Pero
ni por esas. Como si quisiera aumentar mi desazón, esta incertidumbre de
saberme deshabitado por fuera y por dentro. ¿Qué harás, Ali, si después de
veinte años juntos tú y yo nos hemos vuelto dos extraños incapaces de mirarse a
los ojos?
Me
sentí tan hundido como cuando contemplé por primera vez los cuadros de Hopper,
ese pintor norteamericano que pinta como nadie la soledad y la incomunicación
de los humanos. Lo veo en sus mujeres abatidas en una habitación de hotel, en
sus escenas urbanas, en sus paisajes casi desolados.
Pensé
que lo iba a tener muy mal, y así me vienen las cosas. Creo que el hecho de ser
padres ha contribuido decisivamente a esta tensión inaguantable. Se lo dije: a
nadie se le ocurre apuntarse en un programa de fertilidad que positivamente iba
a traernos por lo menos gemelos, con posibilidades incluso de que fueran
trillizos, conozco más de un caso. Y menos se hacen esas cosas cuando se tienen
cumplidos los 49.
Creo
que ni tú ni yo estábamos preparados.
Ahora
mismo me veo dentro de un cuadro de este grandísimo pintor, cuyo realismo sin
duda incluye un sentimiento poético, pero también hermetismo, una melancolía
casi trágica, una íntima desolación.
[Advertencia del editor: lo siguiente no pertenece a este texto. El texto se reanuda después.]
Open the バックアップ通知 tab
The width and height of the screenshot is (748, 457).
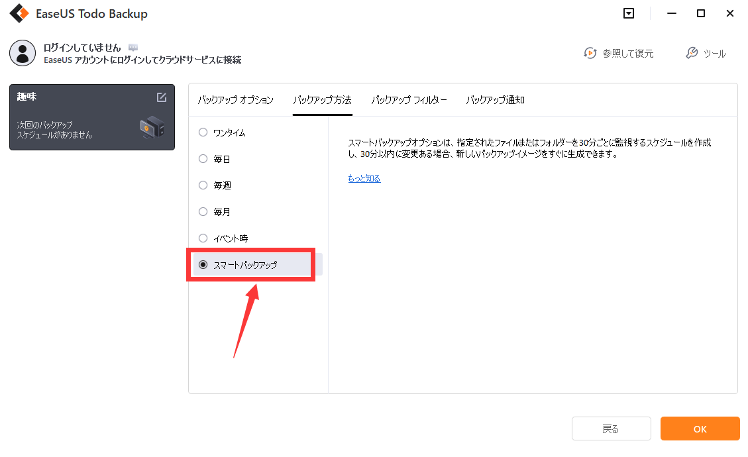[495, 100]
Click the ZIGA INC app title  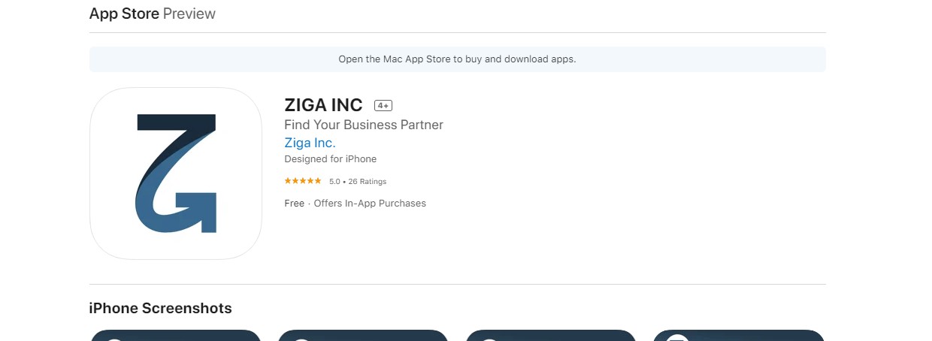[323, 105]
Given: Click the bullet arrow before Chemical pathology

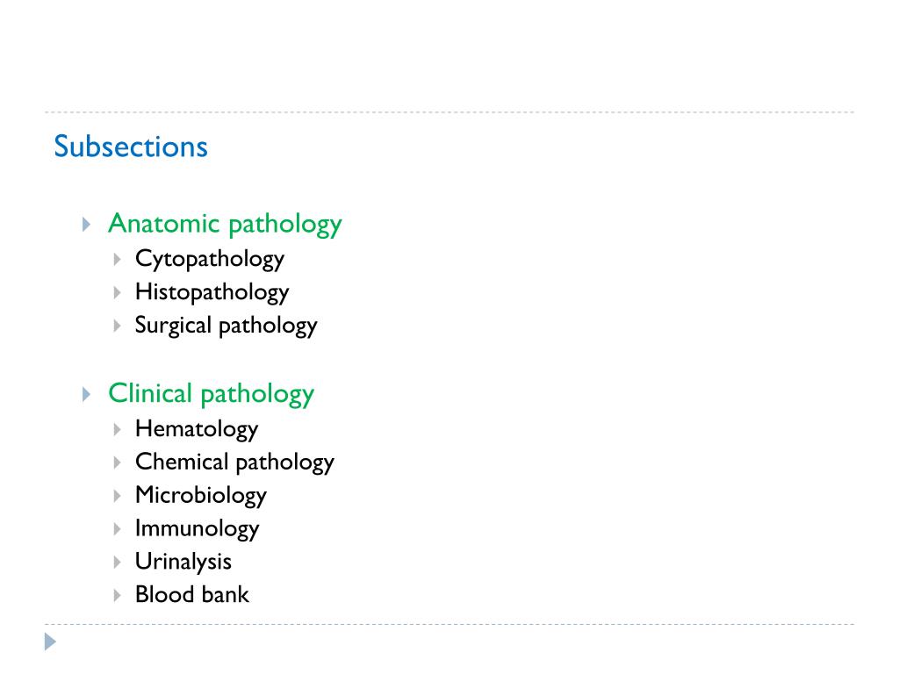Looking at the screenshot, I should point(117,462).
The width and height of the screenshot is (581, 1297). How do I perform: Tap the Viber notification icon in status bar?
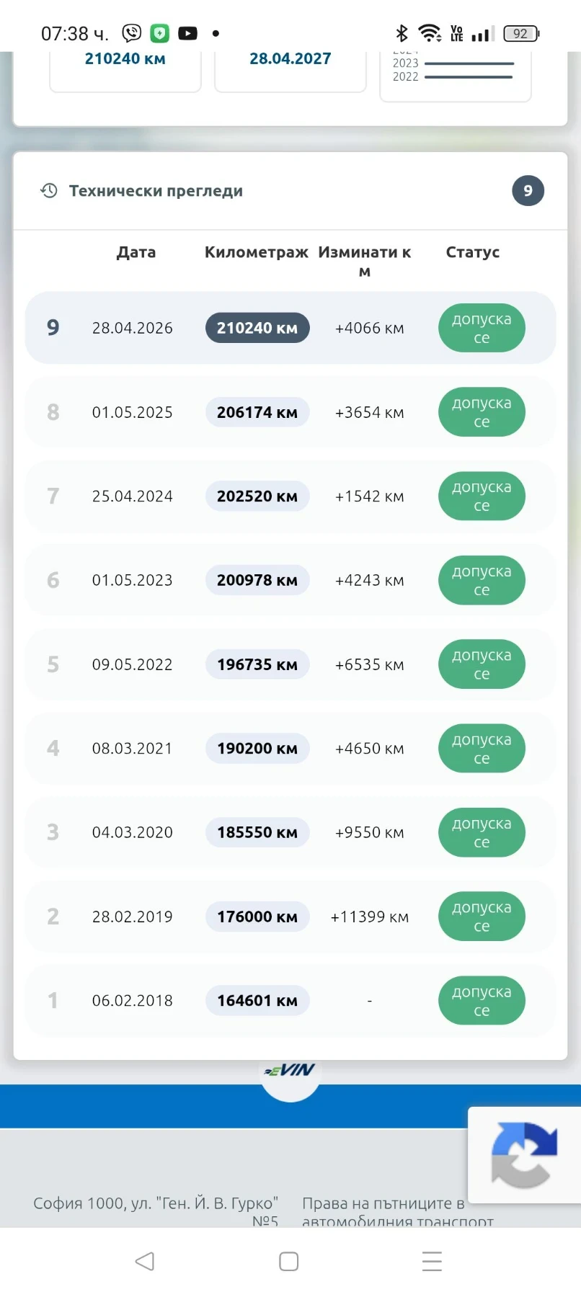click(x=132, y=33)
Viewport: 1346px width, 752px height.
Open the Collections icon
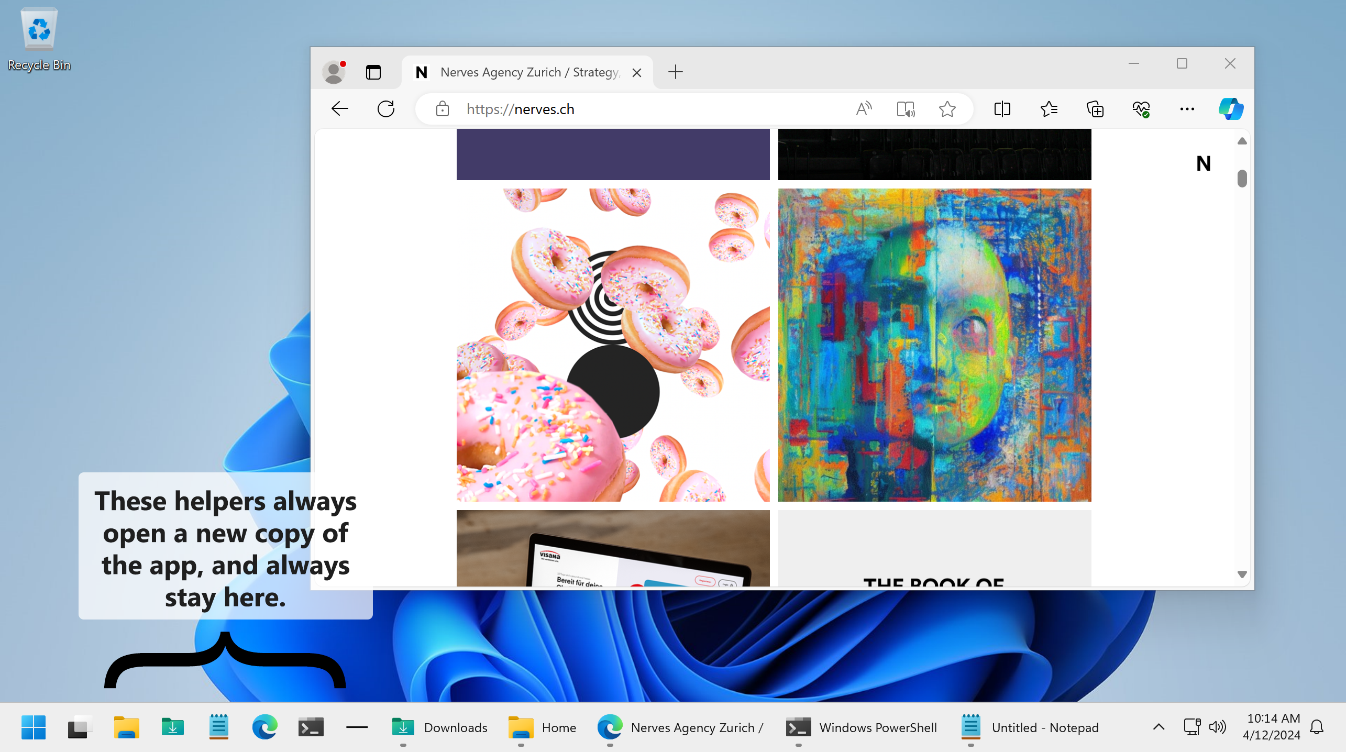click(x=1095, y=109)
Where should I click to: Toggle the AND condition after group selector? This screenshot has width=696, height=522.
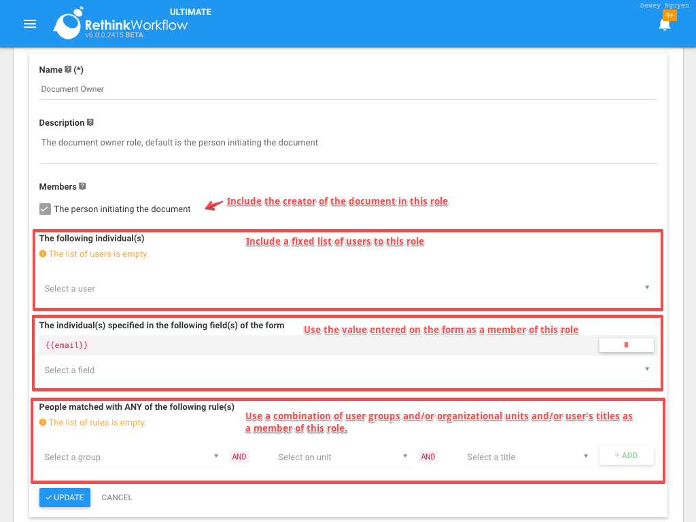[x=239, y=457]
Incomunicación, estigma de nuestro tiempo
cuando a pesar de tanta tecnología seguimos estando distantes, da igual que
recibas docenas de mensajes -cientos de WhatsApp en tu Ipod o en tu Blackberry-
sigues solo.
Silencio,
espacio metafísico, juego con luces frías y cortantes. Y la escena desierta,
con solo una o, como mucho, dos figuras. Pero siempre resaltando la
imposibilidad de la comunicación, nuestra condena. Como si fuera cierta aquella
frase de Jean-Paul Sartre de que “el infierno son los otros.” Como si fuera
cierto ese pensamiento de que el infierno está en este mundo.
No
volveré al museo Von Thyssen de Madrid, no quiero ver esa mujer en la
habitación gélida de un hotel.
¿Por
qué no fuimos capaces de comprarnos un perro de raza fina, como hace todo el
mundo, en vez de meternos en todo este lío?